Tips for a Better Sleep

Happy woman stretching in bed with sun rising behind her.

Getting a good night's sleep is essential for overall health and well-being. Yet, many people struggle with getting the restful and rejuvenating sleep they need. Whether you're having trouble falling asleep, staying asleep, or waking up feeling refreshed, there are simple steps you can take to improve your sleep quality. In this article, we'll explore some tips and strategies to help you sleep better and wake up feeling rested and energized. Don’t forget that sleep is unique to each individual person and what’s important is that you do what is best for yourself and your sleep needs.

  1. Stick to a Consistent Sleep Schedule

One of the most important things you can do to improve your sleep is to establish a regular sleep schedule. Try to go to bed and wake up at the same time every day, even on weekends. This helps regulate your body's internal clock, making it easier to fall asleep and stay asleep throughout the night. Many people claim that after sticking to a consistent sleep schedule, waking up at the same time, even if it’s early in the morning, becomes easier and easier with routine.

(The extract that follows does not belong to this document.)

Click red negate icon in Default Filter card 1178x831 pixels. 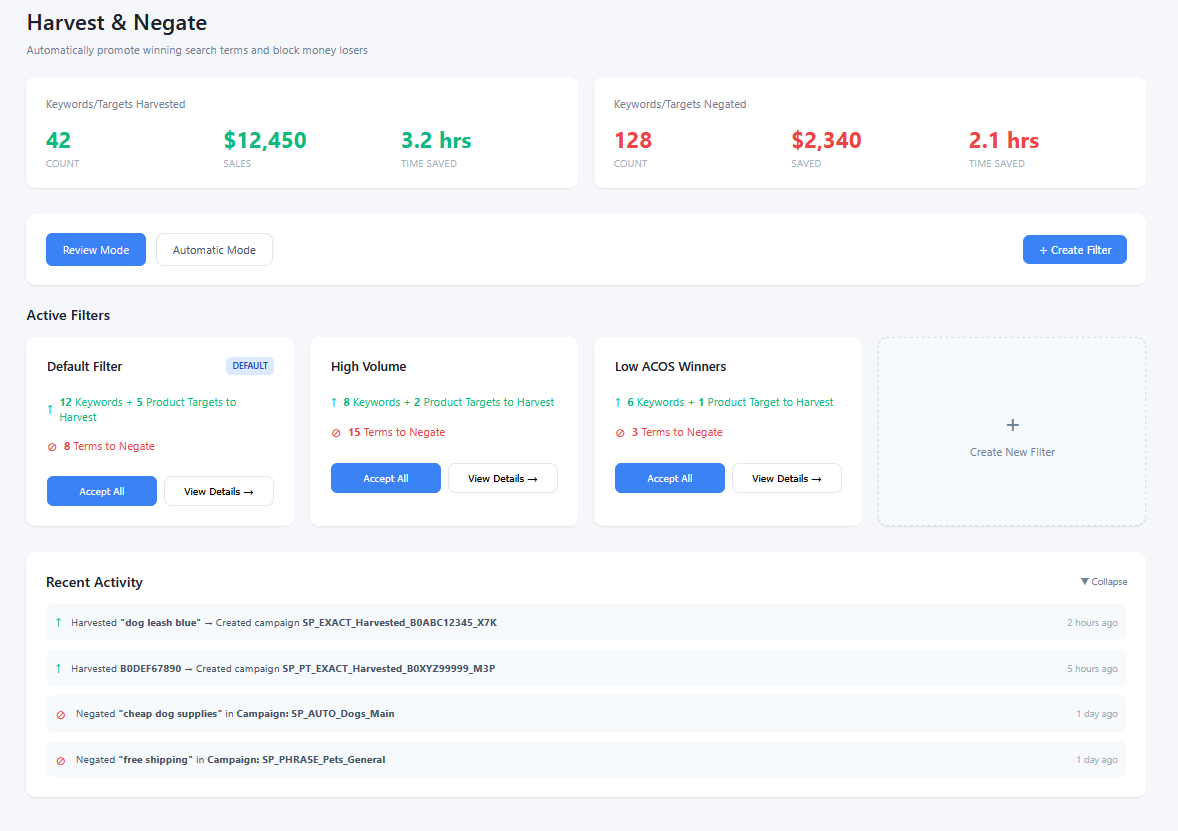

  1. Create a Relaxing Sleep Environment

Your sleep environment can have a significant impact on the quality of your sleep. Make sure your bedroom is cool, dark, and quiet. Use blackout curtains, earplugs, or a white noise machine to block out any unwanted noise or light. And invest in a comfortable mattress and pillows that support your body and help you relax. Aromatherapy or decaf teas may help create a calming environment to help you relax before bed.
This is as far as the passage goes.